Ferguson was a city of stark racial disparities long before Michael Brown’s death.
But the story of how it got that way isn’t what we’ve been told in the media, as Richard Rothstein points out in his report, The Making of Ferguson: Public Policies at the Root of its Troubles. Media outlets blamed “white flight” for flipping inner-ring suburbs like Ferguson from white to black, and the private prejudices of white homeowners for keeping outer-ring suburbs white. “A more powerful cause,” Rothstein writes, “is the explicit intents of federal, state, and local governments to create racially segregated metropolises.”
Starting in the Jim Crow era, city planning councils prevented “colored people” from moving into “finer residential districts,” and designated areas in, or adjacent to black neighborhoods for industrial development, and using industrial areas as a buffer between back and white neighborhoods. Black neighborhood were denied public services — like streetlights, garbage collection, access to municipal water. Government policy effectively turned those neighborhoods into slums. White homeowners came to associate blacks with slum dwelling, leading to problems when black families tried to buy homes in white neighborhoods.
By the 30s and 40s, cities began clearing slums to use for “better and higher purposes,” like building waterfront development, highway exchanges, and universities. Meanwhile, the when the New Deal built the first public housing in America, the Public Works Administration’s (PWA) “neighborhood composition rule” perpetuated municipal segregationist policies, by stipulating that public housing project could not alter the racial composition of the neighborhoods where they were built.
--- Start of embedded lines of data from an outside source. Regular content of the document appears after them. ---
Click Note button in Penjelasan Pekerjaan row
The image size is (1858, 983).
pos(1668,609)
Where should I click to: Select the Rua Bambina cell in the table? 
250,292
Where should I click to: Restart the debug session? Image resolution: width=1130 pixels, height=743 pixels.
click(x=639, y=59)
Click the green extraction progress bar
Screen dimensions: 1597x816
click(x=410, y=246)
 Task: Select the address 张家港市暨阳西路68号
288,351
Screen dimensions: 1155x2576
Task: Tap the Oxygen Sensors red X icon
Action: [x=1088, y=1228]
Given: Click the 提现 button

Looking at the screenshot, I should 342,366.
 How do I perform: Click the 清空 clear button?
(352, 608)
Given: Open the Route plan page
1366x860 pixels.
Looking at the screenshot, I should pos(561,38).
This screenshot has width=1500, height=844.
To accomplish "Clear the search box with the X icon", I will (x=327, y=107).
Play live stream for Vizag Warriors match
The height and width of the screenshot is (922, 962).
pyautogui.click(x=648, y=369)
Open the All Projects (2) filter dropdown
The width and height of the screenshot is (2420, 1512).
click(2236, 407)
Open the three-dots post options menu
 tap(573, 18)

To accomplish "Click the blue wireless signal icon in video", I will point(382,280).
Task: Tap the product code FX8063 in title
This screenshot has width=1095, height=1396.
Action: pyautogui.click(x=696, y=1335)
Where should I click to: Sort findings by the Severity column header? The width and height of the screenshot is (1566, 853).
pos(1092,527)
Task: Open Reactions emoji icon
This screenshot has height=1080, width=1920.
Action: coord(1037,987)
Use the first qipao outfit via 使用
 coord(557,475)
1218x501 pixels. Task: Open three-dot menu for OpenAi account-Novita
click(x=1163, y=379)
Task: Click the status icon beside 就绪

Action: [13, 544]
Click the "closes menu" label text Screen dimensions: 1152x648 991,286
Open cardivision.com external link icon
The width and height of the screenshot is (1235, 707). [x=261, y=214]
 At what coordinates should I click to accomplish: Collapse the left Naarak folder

The PWA even segregated its work crews across the country.
Blacks were pushed into areas like Ferguson. Meanwhile, whites moved to outer-suburbs, where restrictive covenants prohibited white homeowners from selling to blacks. These covenants began as private commitments between neighbors, but were soon adopted by real estate boards. The Federal Housing Administration (FHA) subsidized the mass production of suburbs, but would not guarantee loans to blacks.
By the 1950s, government policies had depopulated central cities of whites, and blacks replaced whites in public housing projects, like St. Louis’ infamous Pruitt-Igoe towers.
Most of the government policies Rothstein cites were no longer in place by the early 1970s. But as Ta-Nehisi Coates explained on Bill Moyers’ program, the consequences outlived the policies themselves.
It wasn’t just housing policy. Rothstein writes that government support of a segregated labor market supplemented racist housing policies, and “prevented most African-American families from acquiring the economic strength to move into middle class neighborhoods,” even if they’d been allowed to.
Again, the economic consequences are still with us, as Sherrliyn Ifill pointed out during EPI’s “The Making of Ferguson” forum.
None of this is likely to be discussed in the event of unrest after the Ferguson grand jury’s decision is announced. It was once well-known history, but it has been conveniently forgotten in favor of easy answers that blame “white flight” and a “culture of poverty” for the disparities that led to despair that exploded into outrage on the streets of Ferguson.
Preparing for outrage and injustice will not save Ferguson, or prevent the next city that’s “one dead black teenager away” from becoming “the next Ferguson.” Nor will, for that matter, an indictment. Nothing will truly prevent “the next Ferguson” until we decide to prepare for justice, by undoing the damage done by decades of policies that went into the making of Ferguson, and cities like it across the country.